Crypto debate likely to be revived

Attempts to give government agents cybersurveillance tools and better access to the keys that decrypt sophisticated private networks are likely to reignite on Capitol Hill as the subject of terrorism captivates lawmakers.
Written by Doug Brown, Contributor

Attempts to give government agents cybersurveillance tools and better access to the keys that decrypt sophisticated private networks are likely to reignite on Capitol Hill as the subject of terrorism captivates lawmakers.

Privacy, free speech, even the competitiveness of the domestic software industry could be greatly affected by the outcome of any new policy approaches aimed at preventing further violence and catching terrorists, experts said.

Indeed, the man who championed the FBI's fight during the Clinton years to keep tight restrictions on the export of strong encryption and to impose a domestic third-party key recovery system promises to renew the debate in the House.

In coming days "we'll have more to say" about the degree to which U.S. companies can freely sell encrypted software, a spokesperson for Rep. Mike Oxley, an Ohio Republican and former FBI agent, said last week.

Another Congressional member, Senator Judd Gregg, R-N.H., last week called for a global prohibition of encryption products that lack a back door for government surveillance.

After a tough fight that pitted privacy advocates and the technology industry against defense and law enforcement officials concerned that strong encryption helps terrorists hide their communications, President Bill Clinton last year put in place regulations that let U.S. software companies export encrypted products without such restrictions.

The issue has remained dormant since the new regulations were administered, but now civil liberties and industry groups are fearful that as members of Congress wade through the policy implications of terrorism, they will revisit the encryption debate.

"Oxley has been the lead in that for some time, and it's conceivable that it will get a second look," said Stewart Baker, a partner in the Washington law firm of Steptoe & Johnson and former general counsel for the National Security Agency.

"That fight has been over for a while and the Bush administration seems not to want to revive it, so I'm not sure whether his proposal will have legs. But it could if we discover that a lot of these communications between some 50 terrorists were aided by encrypted communications. . . . Obviously after an event [like Sept. 11], there will be some reconsideration of that."

But opponents said they will watch any new encryption proposals closely to make sure privacy, free speech and the ability of software companies to compete globally are not violated.

"I think the privacy and civil liberties community will be prepared to respond to specific proposals, and the burden is going to be on the proponents to show why we should upset a very careful balance that we have developed in this country," said David Sobel, general counsel for the Electronic Privacy and Information Center. "I'm hopeful that once the passions of the moment recede, these proposals are not likely to advance."

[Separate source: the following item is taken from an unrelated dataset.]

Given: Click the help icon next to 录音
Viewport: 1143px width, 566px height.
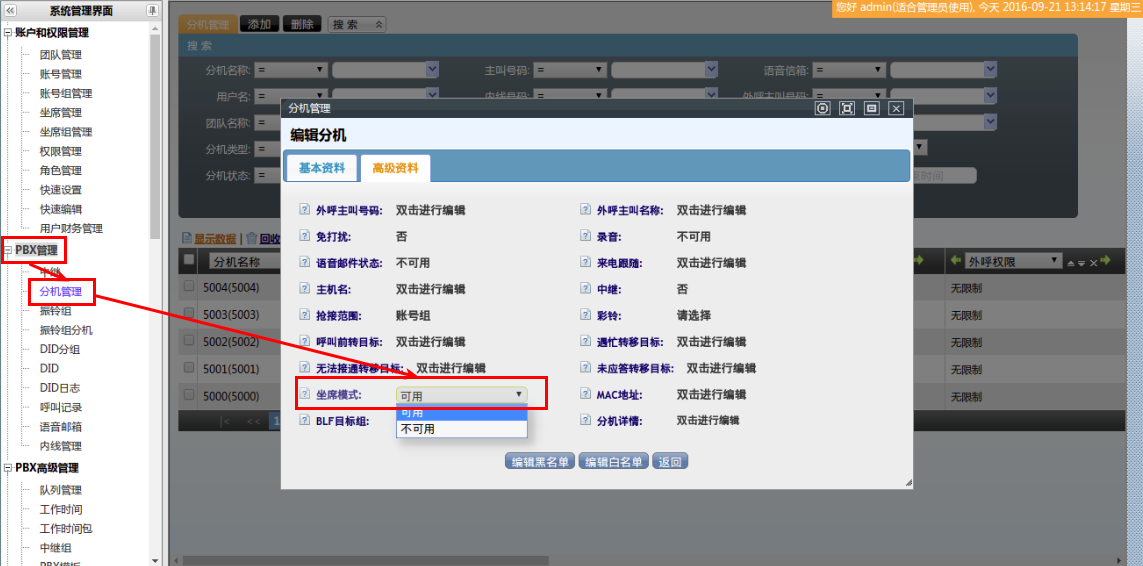Looking at the screenshot, I should click(x=587, y=237).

Baker, however, said new crypto-cracking tools and cybersurveillance systems like the Carnivore could — and should — be given more attention.

"We'll probably find some lessons [from the attacks] and those will lead to changes in the law, and they will likely lead to changes that restrict privacy, rather than respect it," Baker said. "I think the NSA and our intelligence gathering capabilities have been frozen in time and funding has been sparse for a decade, and support for risky or embarrassing intelligence gathering has been near zero." Now, Baker said, "we have to be more supportive of that kind of aggressive intelligence gathering."

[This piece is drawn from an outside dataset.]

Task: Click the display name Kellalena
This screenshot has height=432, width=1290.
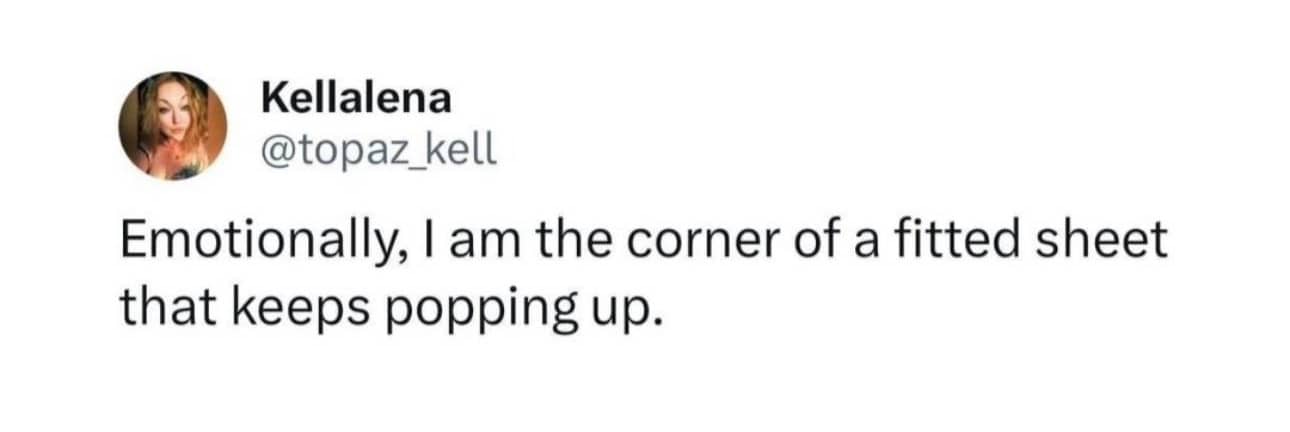Action: point(355,98)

Technology policy partisans in Washington are also preparing for what they believe will be inevitable scrutiny of issues with at least tangential relationships to terrorism, such as privacy and free speech.

"I can expect that members of Congress might want to say that people are using the Internet to communicate and terrorists are out there using it, but they are also on the phone network and they also send mail. Many things we learn about the situation we learn through the open marketplace of ideas," said Jerry Berman, executive director of the Center for Democracy and Technology. "The marketplace has rough speech, but it also has the only communication link some people had during this tragedy."

It's time for civil libertarians to stand and fight, although there will be pressure to shrink from the debate, said Robert Ellis Smith, publisher of Privacy Journal and a respected authority on privacy law and policy.

"It's a very dangerous time we're in right now," said Leslie Weinstein, moderator of an online discussion group called Privacy Forum and co-founder of People for Internet Responsibility, a cyberspace civil liberties activist group, "not just in terms of the terrorists, but how we react to them."